• [Required work]:
Continue the blog post recalling favorite moments from the Blue Jays' 2012 season, starting right after its final sentence.

• [Extract]:
****

I don't really want to talk about big events that happened this season- like homophobia eye black, or depressing seasons from supposed staff aces coming off a solid year, Farrell moving to Boston or more injuries. I don't even want to talk about Jose Bautista's amazing thighs. I'm just going to mention a few things that I'll always remember about 2012.
Edwin Encarnacion: Making Me Look Like a Genius since 2012
It's ironic that amongst the wreck of 2012, the sad sack of 2011's first half blossomed into an offensive force. Encarnacion was easily the most consistent bat in the Jays lineup, and I shudder to think what this season would've been like without him. His .280 (AVG) .941 (OPS), 42 homers (third after Cabrera and Hamilton), 110 RBIs looks good on anyone's resume, and he played a pretty decent first base.
At the start of the season, I participated in a blog round table discussion for the National Post, and I predicted that Encarnacion would have a break out year, proving that sometimes I'm right.
Fast Twitch Hustle
photo by James_in_to. Notice the Red Bull. That can was later crushed on his forehead. Probably.
He threw his helmet to the ground, got himself suspended and labelled a hot head and some of the sheen of his wondrous debut wore off. Well, Brett, if you walk a little more and hit a few more extra base hits next season, I suspect you'd be nice and shiny for the fan base again in 2013. Lawrie also jumped into the camera bay at Yankee Stadium, which is a six foot drop down into hard concrete, witnessed a shooting at the Eaton's Centre and met a certain tall, curly haired blogger. I'll let you figure out which one was more traumatic.
As frustrated as I was with the left field situation this season, there were moments where Rajai Davis made me like him. Mostly because if I didn't like this,
I should never watch this game again. Ever. It's just bananas.
Plays at the plate are some of the most exciting plays in the game. I just love the anticipation of on line throw and the catcher bracing for a hard hit. On August 31st, the Jays had two of them. Jeff Mathis took two hard hits to save runs, the latter one saved the whole game. Casey Janssen almost made out with him.
And this one to save the game. A picture of Elliot Johnson's face should be shown to young ball players to show them why sliding on your face is not a good idea.

****

• [Supplied information]:
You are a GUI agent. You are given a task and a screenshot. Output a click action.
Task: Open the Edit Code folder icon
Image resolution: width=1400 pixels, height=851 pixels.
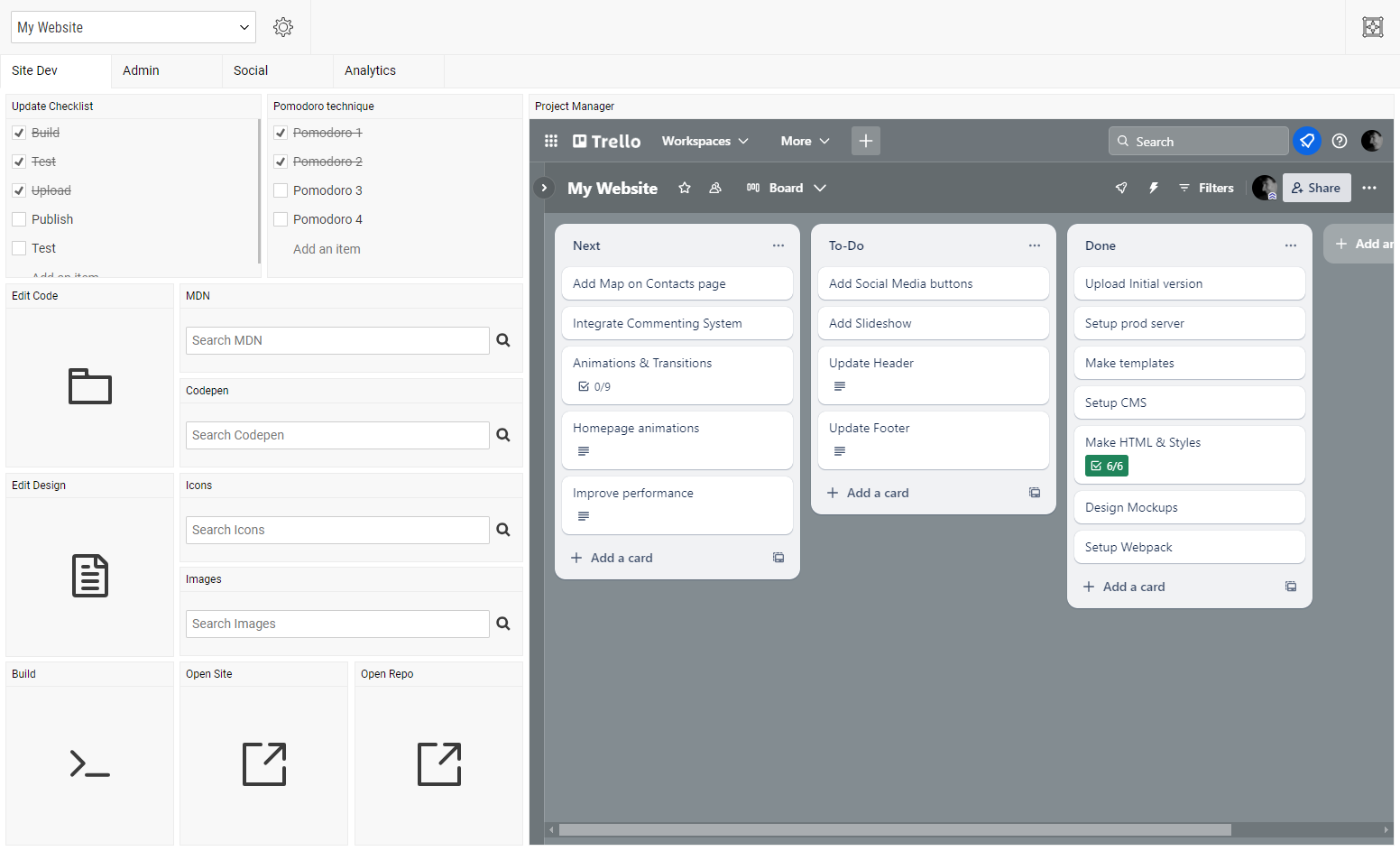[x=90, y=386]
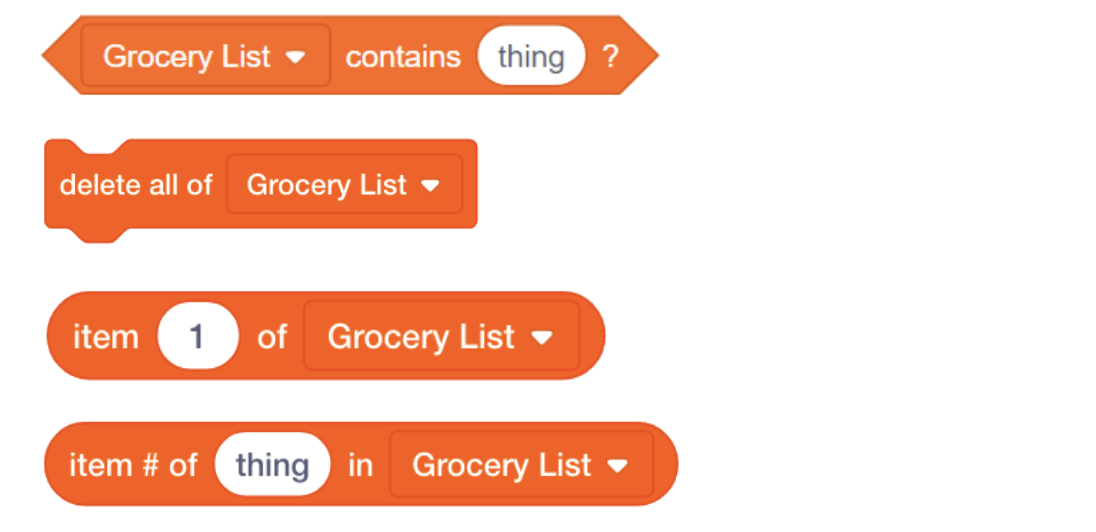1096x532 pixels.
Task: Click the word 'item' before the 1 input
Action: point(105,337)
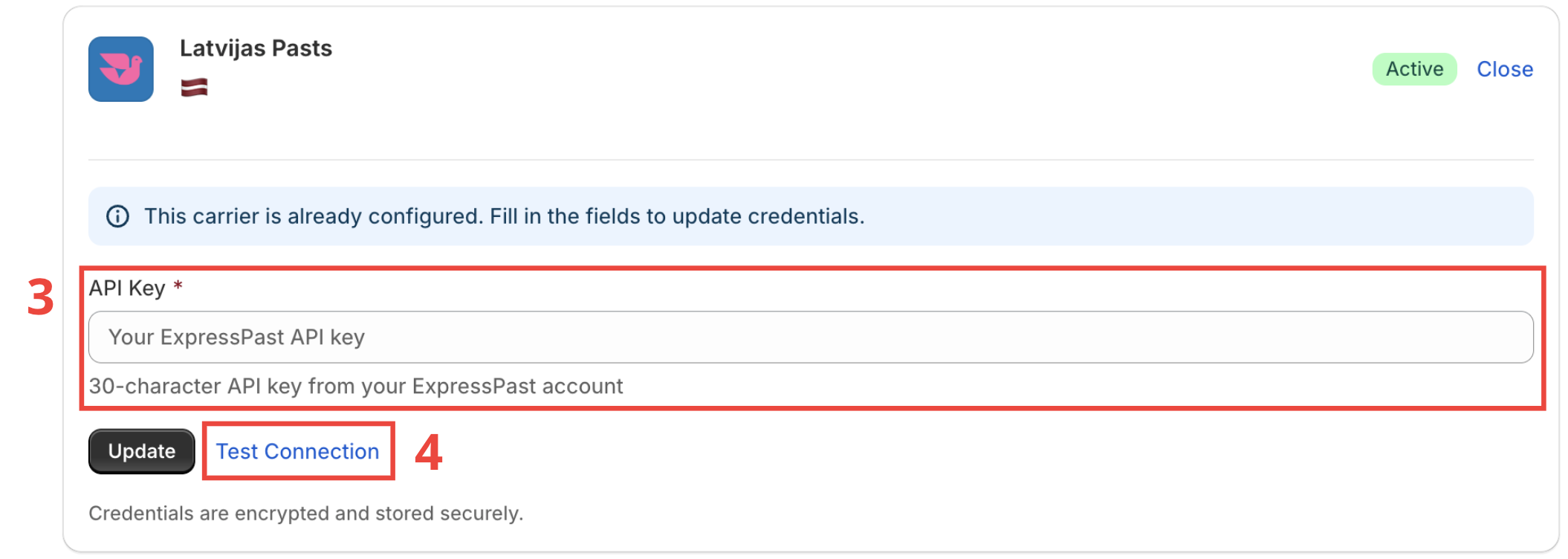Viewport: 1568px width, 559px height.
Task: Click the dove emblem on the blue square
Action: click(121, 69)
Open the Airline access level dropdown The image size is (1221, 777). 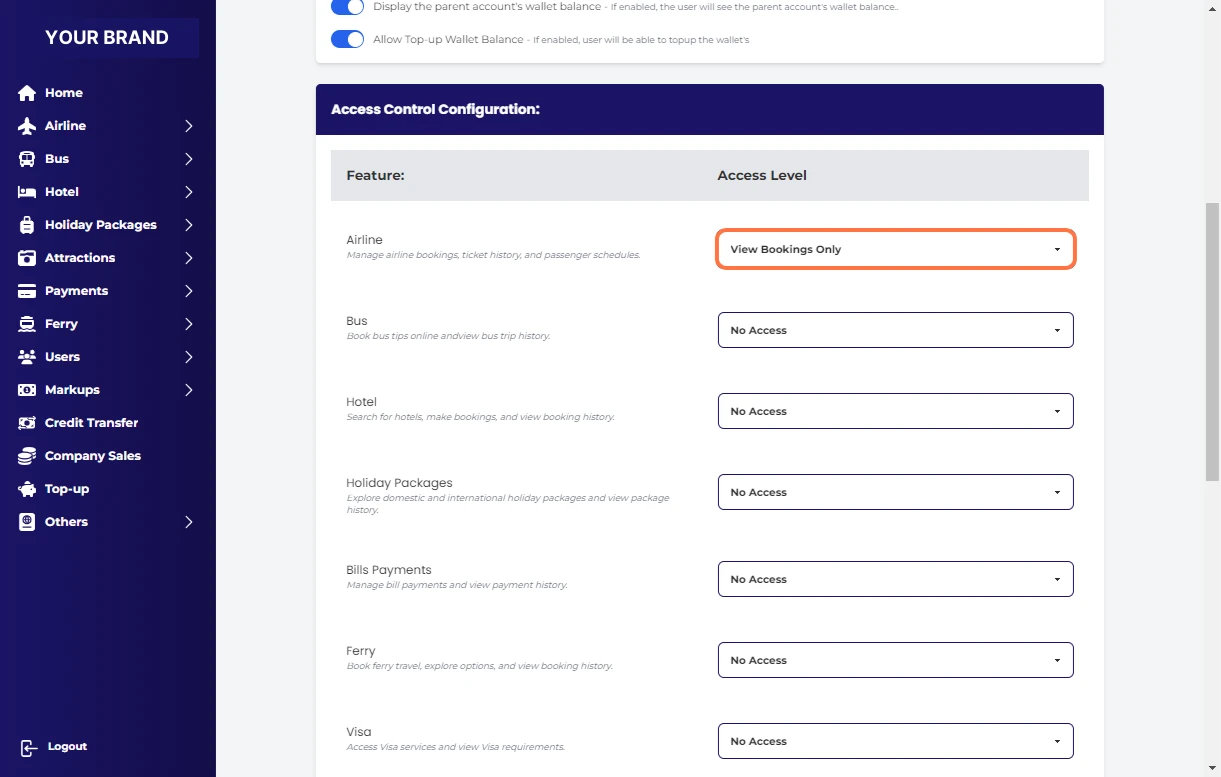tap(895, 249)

****

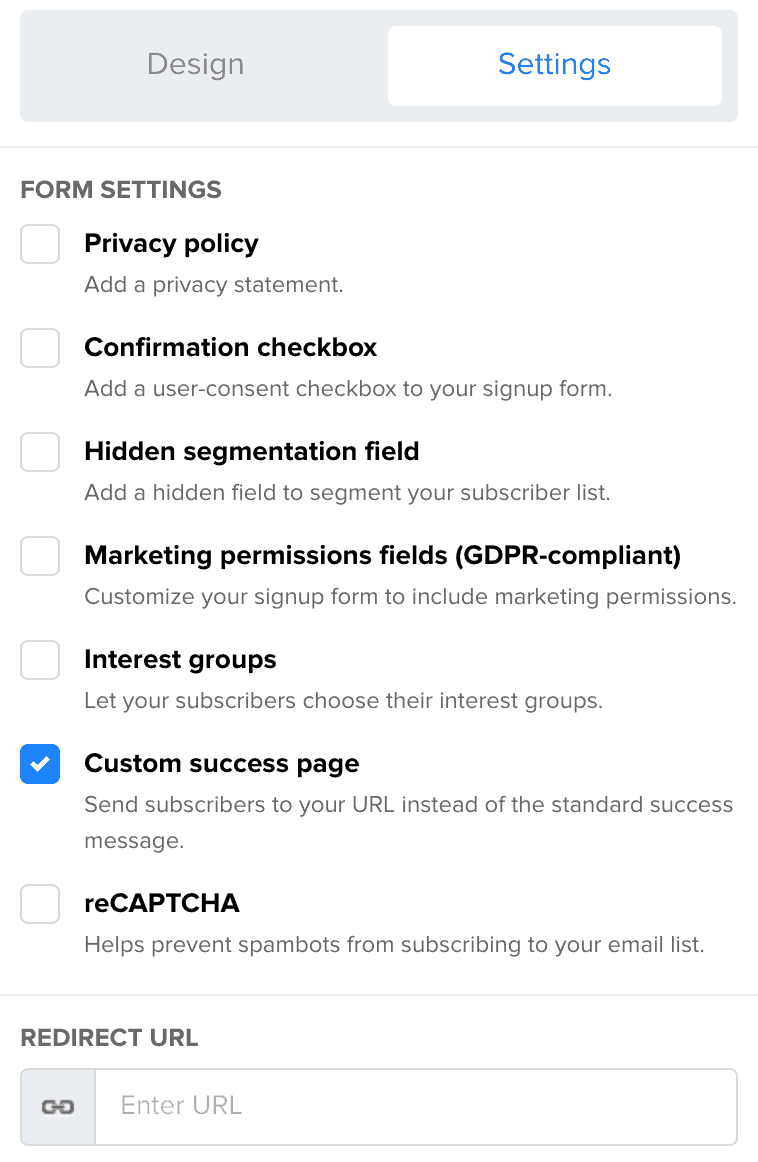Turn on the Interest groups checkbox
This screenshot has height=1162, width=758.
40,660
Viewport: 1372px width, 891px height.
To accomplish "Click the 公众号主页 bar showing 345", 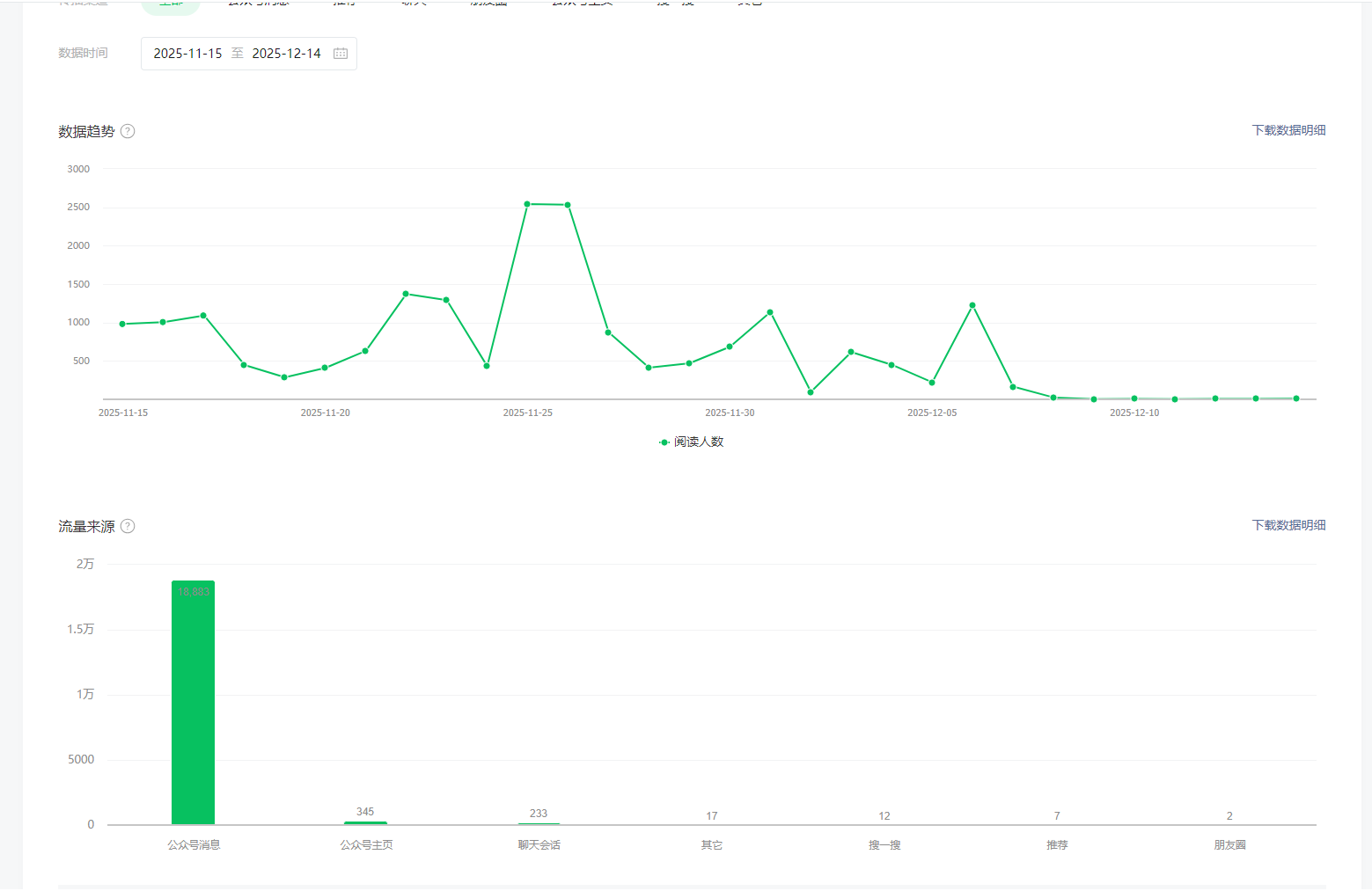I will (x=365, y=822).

****

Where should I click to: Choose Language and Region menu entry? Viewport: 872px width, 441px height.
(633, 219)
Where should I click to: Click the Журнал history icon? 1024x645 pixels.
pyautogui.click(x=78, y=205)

****

• [Reply]:
One of my favourite players to emerge out of this season is Darren Oliver. His 2.10 ERA out of the bull pen is surpassed only by the supreme coolness he demonstrated, extreme to the point of badass-ery.
It was evident to Alex Anthopoulos as early as spring training just who he had signed.
“Darren Oliver is one of the classiest human beings you’ll meet in the game, and here he is, almost like a king on his throne, there in the back storage room,” Anthopoulos said. “And you’ve got Luis Perez sitting there in a chair, asking Darren about counts and how to set hitters up, what they would do with certain hitters in the league."
“You’ve got a 26-year-old Latin kid, doesn’t speak great English but he speaks enough, and you’ve got Darren Oliver getting a haircut, and they’re talking about the game, talking baseball. I loved it.”
In John Lott's August 17th piece for the Post , Ricky Romero describes approaching Oliver. "The other day, Ricky Romero asked Darren Oliver for advice. After three fine seasons, Romero is having an awful time in his fourth. This is Oliver’s 19th season, and he is 41 years old, so Romero thought he might offer some insights about how to escape a long slump.
There, Romero found a media guide in which Oliver had highlighted two years from his own career as a starting pitcher. In both years, Oliver’s ERA was over 6.00.
“And he’s like, ‘It happens. It happens to the best,’ ” Romero recalled. “He said, ‘I know you’re a competitor and you’re a winner and you want to do so well. But it happens to all of us.’ ”
My favourite part of that is that it seems like Oliver knew Romero was coming to say him, and prepared in advance. Black Magic is....magic.
If Oliver calls it a career, I'll be sad. But it was a joy to watch him trot from the pen to the second base line and walk the rest of the way in the 2012 season.
I don't remember if I mentioned this when it happened, but in May I won a baseball from David Price that was signed by every member of the Rays starting rotation. James Shields has the only legible signature, but luckily they all put their numbers next to their signatures. They also signed remarkably small for boys with big hands holding ball point pens.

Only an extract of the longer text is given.